Word for word, set down the lines from the one that holds "Task: Open arrow" through the final line of the listing below, and exclude every picture.
● ● ● ● ● ● ●
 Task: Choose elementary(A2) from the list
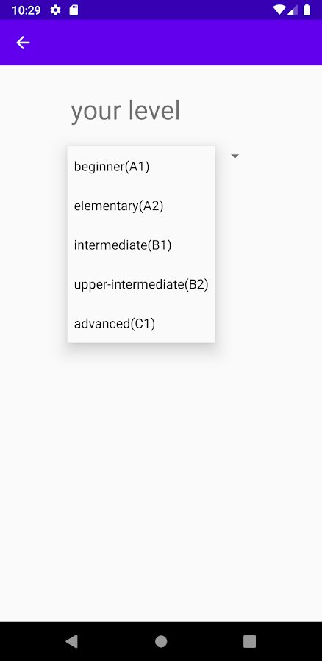(x=141, y=206)
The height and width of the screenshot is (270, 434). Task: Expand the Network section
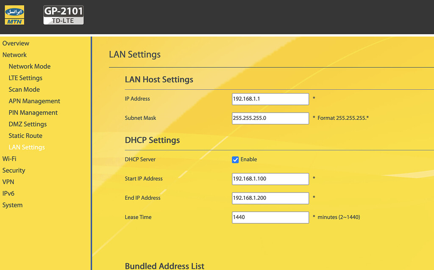(14, 55)
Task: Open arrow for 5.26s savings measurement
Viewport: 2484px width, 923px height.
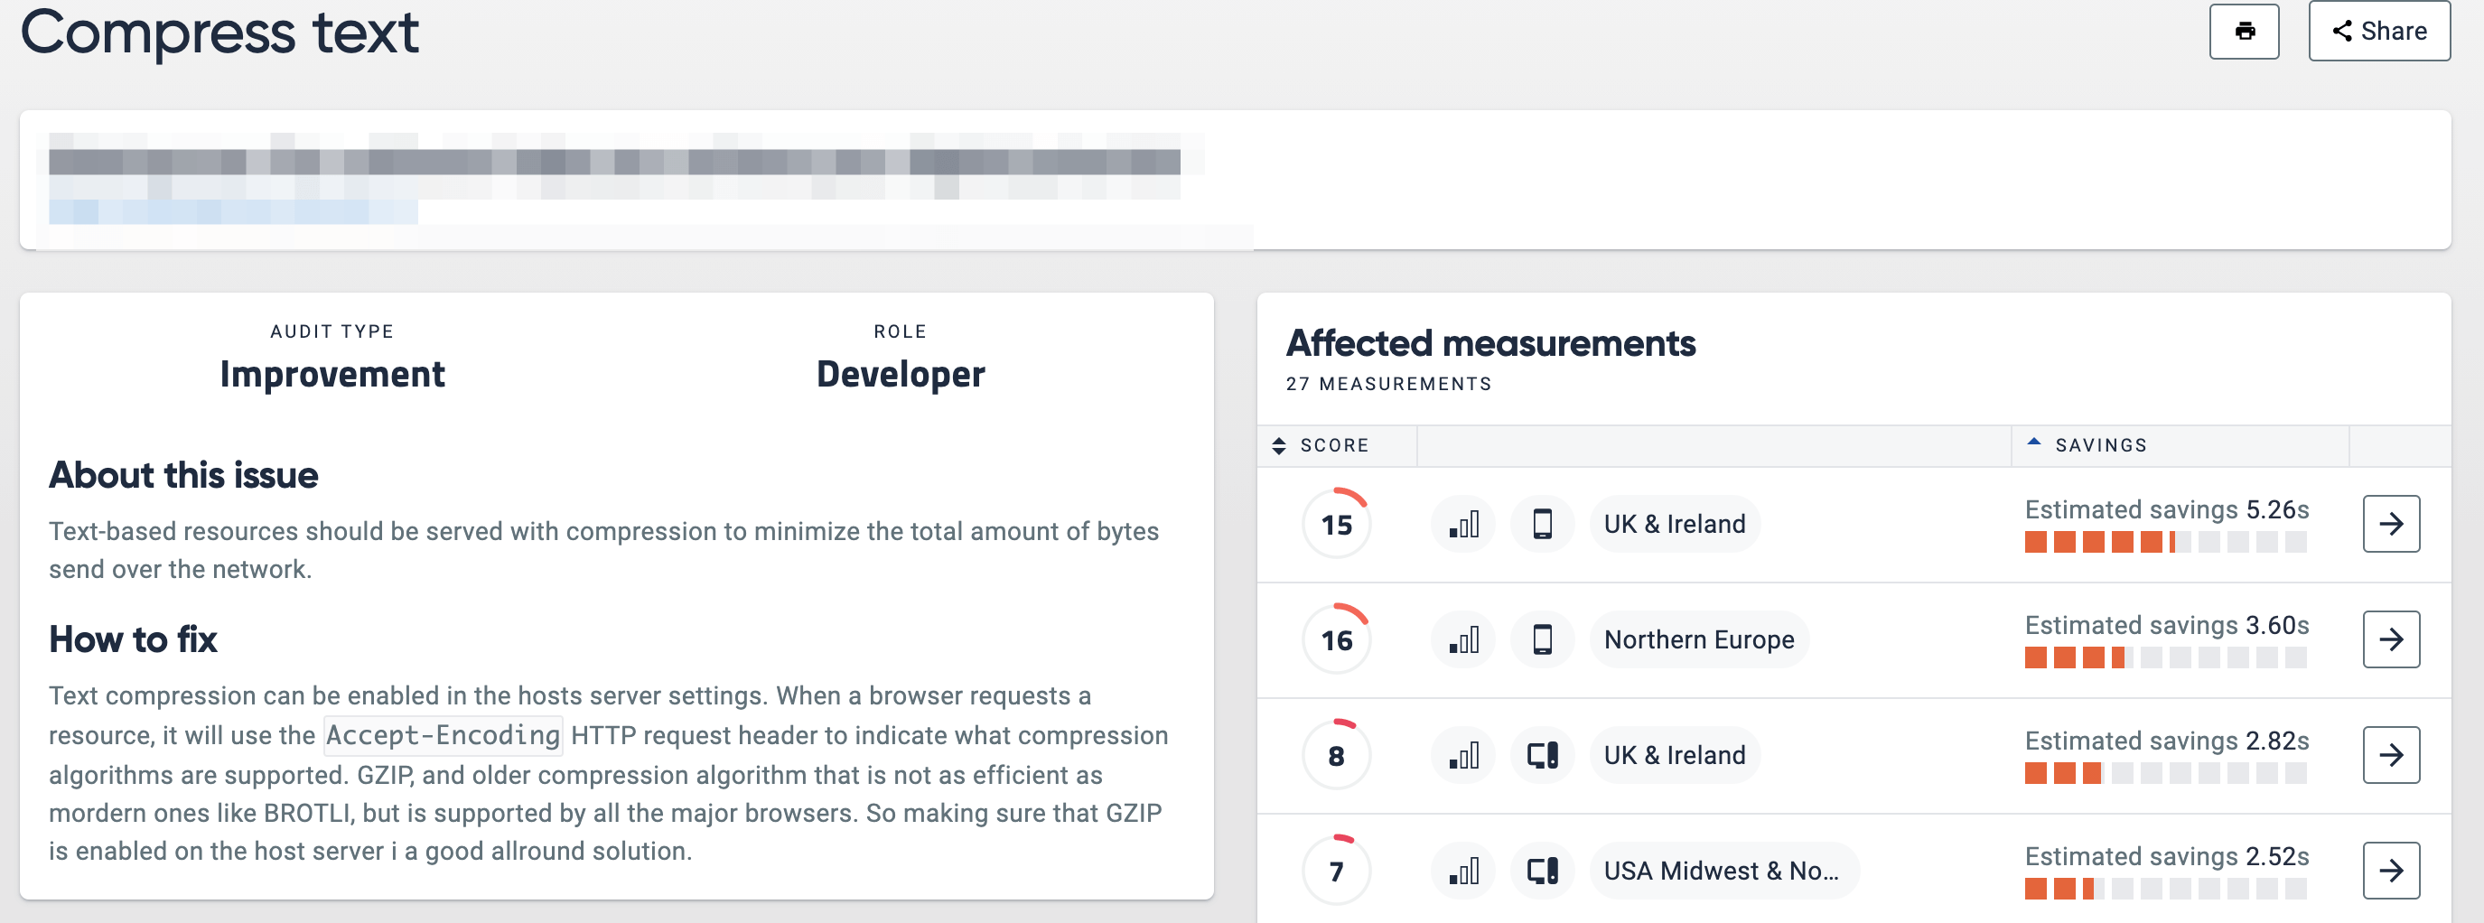Action: [2390, 524]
● ● ● ● ● ● ●
REPLY
Task: Open arrow for 5.26s savings measurement
Viewport: 2484px width, 923px height.
Action: [2390, 524]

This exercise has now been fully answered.